▶ [Dataset records]:
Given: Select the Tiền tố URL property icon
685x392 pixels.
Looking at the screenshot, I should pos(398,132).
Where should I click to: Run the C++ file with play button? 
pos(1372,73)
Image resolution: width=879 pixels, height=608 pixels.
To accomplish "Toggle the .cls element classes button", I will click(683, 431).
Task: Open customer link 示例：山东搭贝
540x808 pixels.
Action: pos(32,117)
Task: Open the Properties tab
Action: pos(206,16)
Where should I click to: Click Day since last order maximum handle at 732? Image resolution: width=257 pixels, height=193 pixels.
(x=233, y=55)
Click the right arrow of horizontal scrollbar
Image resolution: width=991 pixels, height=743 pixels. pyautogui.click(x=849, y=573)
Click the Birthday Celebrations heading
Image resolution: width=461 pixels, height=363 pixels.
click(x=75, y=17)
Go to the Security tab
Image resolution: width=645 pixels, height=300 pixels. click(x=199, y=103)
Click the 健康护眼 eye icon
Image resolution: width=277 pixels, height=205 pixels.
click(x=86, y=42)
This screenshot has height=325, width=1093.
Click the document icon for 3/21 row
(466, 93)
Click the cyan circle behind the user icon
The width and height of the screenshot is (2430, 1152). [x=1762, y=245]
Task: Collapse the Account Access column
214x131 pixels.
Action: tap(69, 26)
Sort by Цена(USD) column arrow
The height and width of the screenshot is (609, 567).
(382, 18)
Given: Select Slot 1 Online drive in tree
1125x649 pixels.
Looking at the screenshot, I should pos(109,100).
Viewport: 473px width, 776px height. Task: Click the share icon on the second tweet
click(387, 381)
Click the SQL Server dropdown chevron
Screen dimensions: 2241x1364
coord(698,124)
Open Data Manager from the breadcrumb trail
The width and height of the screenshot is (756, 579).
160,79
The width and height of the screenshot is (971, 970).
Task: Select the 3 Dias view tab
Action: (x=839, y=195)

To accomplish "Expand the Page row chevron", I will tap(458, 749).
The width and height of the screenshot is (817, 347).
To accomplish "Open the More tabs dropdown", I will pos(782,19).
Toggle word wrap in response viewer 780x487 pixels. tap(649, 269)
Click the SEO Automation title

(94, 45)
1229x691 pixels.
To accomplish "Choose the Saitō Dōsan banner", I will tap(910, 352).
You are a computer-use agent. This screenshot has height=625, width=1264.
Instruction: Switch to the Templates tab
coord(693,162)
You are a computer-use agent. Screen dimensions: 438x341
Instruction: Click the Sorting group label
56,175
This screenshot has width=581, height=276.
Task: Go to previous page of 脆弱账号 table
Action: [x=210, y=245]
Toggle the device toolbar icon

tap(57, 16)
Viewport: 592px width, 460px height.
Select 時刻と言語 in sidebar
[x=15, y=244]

▶ [Do this]: Reproduce the records above word for word, from the line containing "Toggle word wrap" through the final line of the records, including both of those lines.

▶ [Task result]:
Toggle word wrap in response viewer 780x487 pixels. tap(649, 269)
Click the SEO Automation title

(94, 45)
1229x691 pixels.
To accomplish "Choose the Saitō Dōsan banner", I will tap(910, 352).
You are a computer-use agent. This screenshot has height=625, width=1264.
Instruction: Switch to the Templates tab
coord(693,162)
You are a computer-use agent. Screen dimensions: 438x341
Instruction: Click the Sorting group label
56,175
This screenshot has width=581, height=276.
Task: Go to previous page of 脆弱账号 table
Action: [x=210, y=245]
Toggle the device toolbar icon

tap(57, 16)
Viewport: 592px width, 460px height.
Select 時刻と言語 in sidebar
[x=15, y=244]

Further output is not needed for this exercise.